**Material for this exercise:**
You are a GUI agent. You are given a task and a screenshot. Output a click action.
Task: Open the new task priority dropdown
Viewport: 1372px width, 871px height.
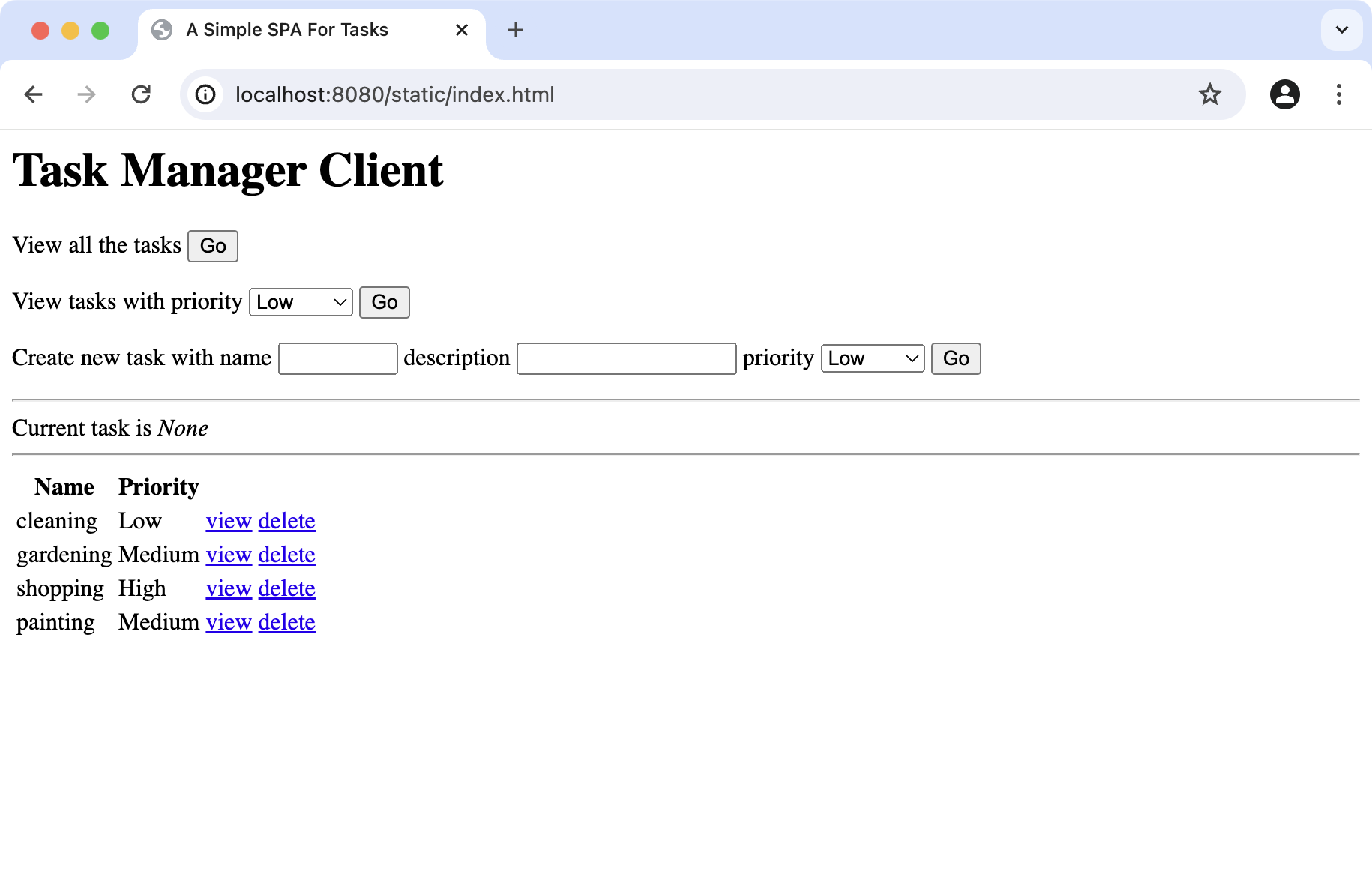[x=873, y=358]
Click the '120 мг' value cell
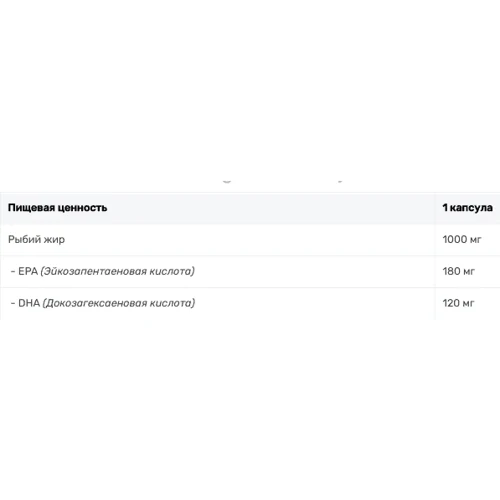 pos(467,303)
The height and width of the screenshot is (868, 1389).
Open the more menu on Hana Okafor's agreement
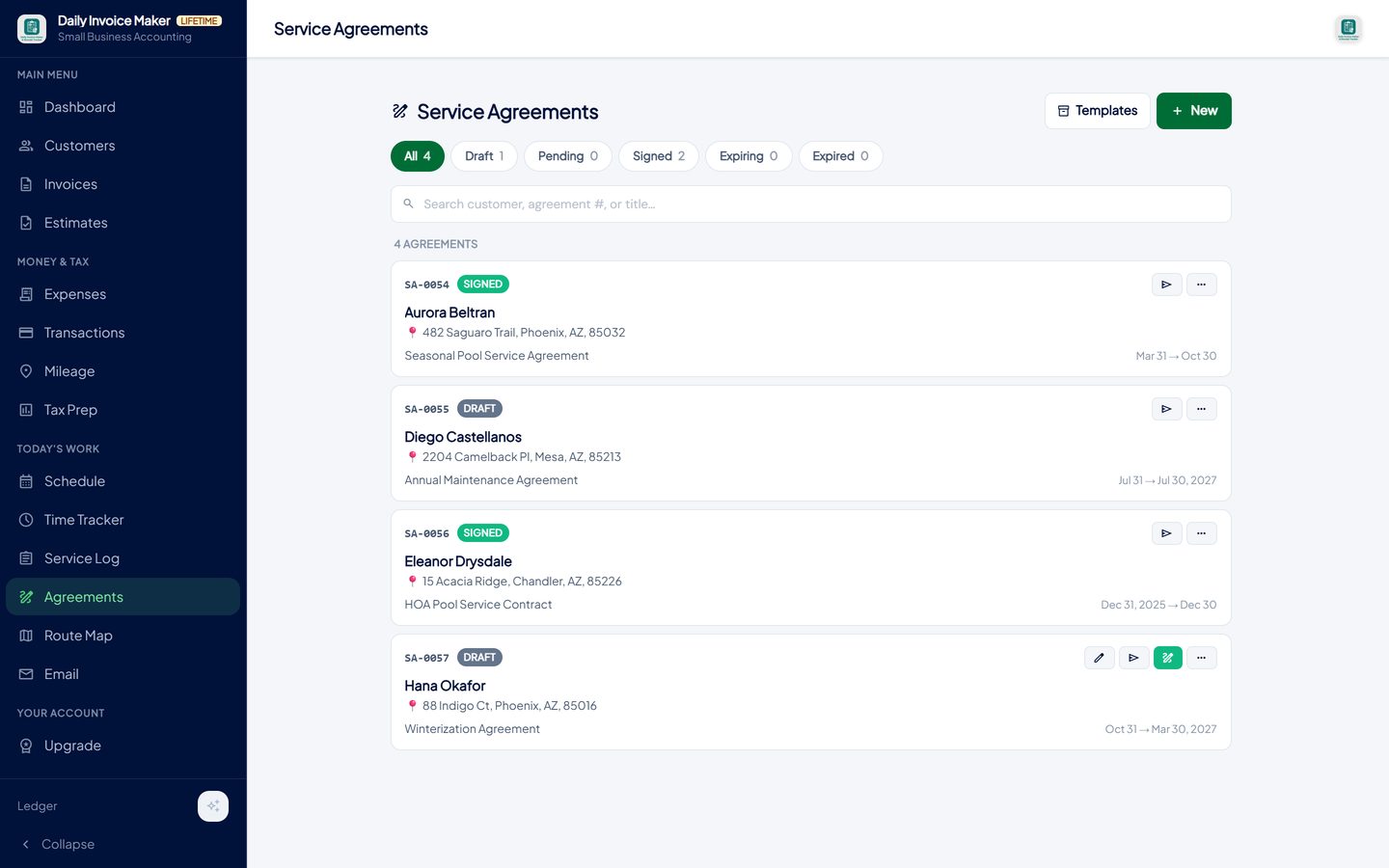pos(1201,658)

**Task requirements:**
Pictures should be skipped, and the records retyped word for word.

**Answer box:**
You are a GUI agent. You are given a task and a screenshot. Output a click action.
Task: Open the new task priority dropdown
Viewport: 1372px width, 871px height.
[x=873, y=358]
Click the '120 мг' value cell
 pos(467,303)
The height and width of the screenshot is (868, 1389).
Open the more menu on Hana Okafor's agreement
pos(1201,658)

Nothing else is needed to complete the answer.